That’s all our lesson plan is allowed to take. We’ve had the whole week to plan it – and therein the problem lays. We’ve had too long to think about it, too long to over think it. At least, that’s what our group is doing. Other groups are panicking and have hardly finished everything they need to do.
We just got done doing our practice 15 minute lesson. Our class leader, Jenny, sat in and pretended to be a Korean student which lightened the mood a bit. We ran out of time, though, which was concerning. We’re going to go over if we’re not careful. Other groups may run out of things to do which is probably worse. We’ve had to create and submit a lesson plan for a middle school class – a 45 minute class. Then, somehow we need to condense the lesson into 15 minutes. Yes, the native speakers we present the activities to will do them much faster than Korean students would. But that doesn’t make it any easier.
For anyone interested, here is a link to our lesson we’ll be presenting.
We’ll be presenting tomorrow just before lunch. Bummer. Chris’s group maybe has it worse and has to present just after lunch. Yuck. Word is still out who’s group will be more attentive.
Then it’s over. 15 minutes and we’re basically all done with orientation. We’ll have to watch a few more presentations then hear critiques and tips. Afterward we’ll talk to EPIK staff and then the big moment arrives: our school placements!
We’ll have a closing ceremony and a dinner and then we’re really done.

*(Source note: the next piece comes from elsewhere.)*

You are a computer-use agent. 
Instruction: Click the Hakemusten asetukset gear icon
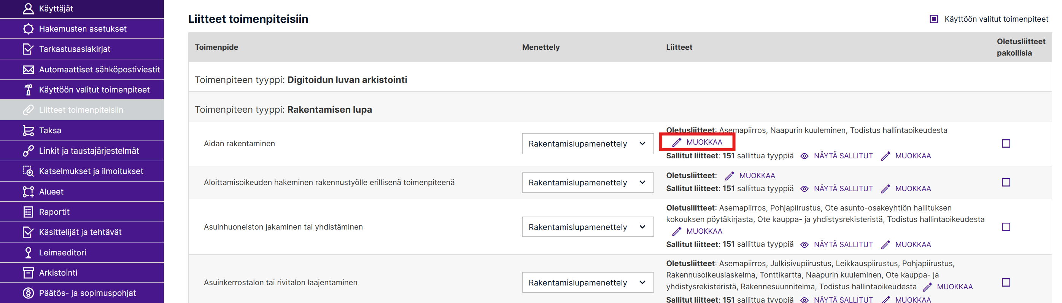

Today wasn’t all that interesting. We just prepared for our lesson plan all day. We needed plastic bags for my project so Chris and I went to GS25 (where we had our fun dinner yesterday). We got our bags and *surprise* it was the same guy in the suit from yesterday. He recognized us and talked to us in Korean while he scanned our items. We got something else for “Service” (but 1 get one free or just getting something for buying something else). After we checked out he got really excited – or maybe he sensed this could be our last time at GS25 (we won’t have time to go tomorrow) so he said “one momentu!” and grabbed a coffee out of the cooler at random. He gave it to us for free (it wasn’t service) “share, you share” he pointed between us. We thanked him as much as we could and left. Daejeoners are (at least in this part of Daejeon) are very nice. Besides the yellow dust and pollution, this seems to be a really nice place to be for the next year+.